**EXERCISE INSTRUCTIONS**
In the account of the Twin Waterfalls field trip, what was the Rudy Olson Falls previously called?

**PASSAGE FOR REVIEW**
'''
By Tina Patterson and Dave Wendling
September 25: Twin Waterfalls has so many reasons to be on the Odyssey list of Showcase Sanctuaries that it is hard to know where to begin. It was the MNA’s 100th acquisition, and although it is only 15 acres, it contains two waterfalls. The Rudy Olson Falls, previously called Tannery Falls, was renamed in honor of member Rudy Olson, and Memorial Falls is named to honor more than one hundred past MNA members who had contributed to the association by the time of this acquisition. Adrienne Bozic, our very energetic and knowledgeable Regional Stewardship Organizer, led the field trip and explained how this is one of the most visited of the MNA sanctuaries, and that is one of the dilemmas of this natural wonder. Located next to a Munising neighborhood, the falls have for many years been used as a neighborhood park, and evidence of its use is everywhere, and it can be difficult to maintain the sense of isolation that is often valued in a sanctuary. While we hiked, we often came upon other hikers, photographers, and dog walkers. While used as a location for many wedding photographs and family portraits, the falls are also unique in that one can actually walk behind the spray for a unique perspective of looking out from behind a waterfall.
'''
Pixel coordinate grounding data
'''
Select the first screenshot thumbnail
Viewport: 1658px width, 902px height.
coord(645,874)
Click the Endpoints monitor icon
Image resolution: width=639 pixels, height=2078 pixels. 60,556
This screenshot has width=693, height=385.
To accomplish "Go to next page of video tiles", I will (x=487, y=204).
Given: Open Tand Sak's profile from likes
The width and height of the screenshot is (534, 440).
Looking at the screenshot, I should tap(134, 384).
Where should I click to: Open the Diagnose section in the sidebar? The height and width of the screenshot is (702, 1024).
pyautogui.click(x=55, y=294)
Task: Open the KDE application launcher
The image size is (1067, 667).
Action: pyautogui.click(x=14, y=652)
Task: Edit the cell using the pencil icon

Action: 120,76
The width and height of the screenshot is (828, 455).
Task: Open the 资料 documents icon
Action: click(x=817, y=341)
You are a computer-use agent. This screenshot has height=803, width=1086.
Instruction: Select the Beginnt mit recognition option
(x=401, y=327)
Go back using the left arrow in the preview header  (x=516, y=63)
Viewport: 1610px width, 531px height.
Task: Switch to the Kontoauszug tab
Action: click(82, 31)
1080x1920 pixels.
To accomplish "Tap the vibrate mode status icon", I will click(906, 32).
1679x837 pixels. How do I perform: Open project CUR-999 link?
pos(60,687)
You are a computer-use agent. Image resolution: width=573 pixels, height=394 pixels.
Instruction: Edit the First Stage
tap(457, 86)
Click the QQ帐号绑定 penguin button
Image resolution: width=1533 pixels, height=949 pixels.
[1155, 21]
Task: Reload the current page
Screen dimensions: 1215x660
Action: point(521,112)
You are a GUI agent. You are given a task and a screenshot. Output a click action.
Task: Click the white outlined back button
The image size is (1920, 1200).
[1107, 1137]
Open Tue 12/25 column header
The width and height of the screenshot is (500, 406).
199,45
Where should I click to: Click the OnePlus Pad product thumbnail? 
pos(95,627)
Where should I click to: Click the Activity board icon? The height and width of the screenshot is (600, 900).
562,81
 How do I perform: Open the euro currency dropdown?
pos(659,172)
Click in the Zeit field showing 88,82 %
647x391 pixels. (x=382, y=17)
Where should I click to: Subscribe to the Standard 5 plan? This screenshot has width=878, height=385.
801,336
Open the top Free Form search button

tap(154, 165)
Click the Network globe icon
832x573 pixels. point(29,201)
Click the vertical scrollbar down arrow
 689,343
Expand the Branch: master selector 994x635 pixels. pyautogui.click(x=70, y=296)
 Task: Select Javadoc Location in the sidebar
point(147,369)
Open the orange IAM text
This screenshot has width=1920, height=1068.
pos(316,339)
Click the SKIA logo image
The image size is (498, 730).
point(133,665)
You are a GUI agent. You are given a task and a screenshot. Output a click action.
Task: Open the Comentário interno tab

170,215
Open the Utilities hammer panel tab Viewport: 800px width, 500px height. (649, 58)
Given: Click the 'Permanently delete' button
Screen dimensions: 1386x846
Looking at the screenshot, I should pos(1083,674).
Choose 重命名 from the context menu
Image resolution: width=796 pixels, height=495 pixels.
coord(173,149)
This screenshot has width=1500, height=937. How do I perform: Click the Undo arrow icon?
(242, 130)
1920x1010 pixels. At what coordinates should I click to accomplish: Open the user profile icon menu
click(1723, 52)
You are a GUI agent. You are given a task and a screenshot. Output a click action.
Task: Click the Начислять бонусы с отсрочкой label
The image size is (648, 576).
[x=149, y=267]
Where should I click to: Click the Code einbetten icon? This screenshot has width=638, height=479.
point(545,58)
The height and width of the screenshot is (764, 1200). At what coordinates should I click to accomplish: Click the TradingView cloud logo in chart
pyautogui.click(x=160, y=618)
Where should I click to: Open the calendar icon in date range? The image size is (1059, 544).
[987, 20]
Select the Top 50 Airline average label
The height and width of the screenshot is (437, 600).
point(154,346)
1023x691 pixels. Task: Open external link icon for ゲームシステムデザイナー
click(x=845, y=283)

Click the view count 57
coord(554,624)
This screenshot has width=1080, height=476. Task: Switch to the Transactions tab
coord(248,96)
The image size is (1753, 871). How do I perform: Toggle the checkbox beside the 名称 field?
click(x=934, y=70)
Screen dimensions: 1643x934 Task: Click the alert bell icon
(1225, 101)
'''
**ANSWER FOR THE TASK**
Tannery Falls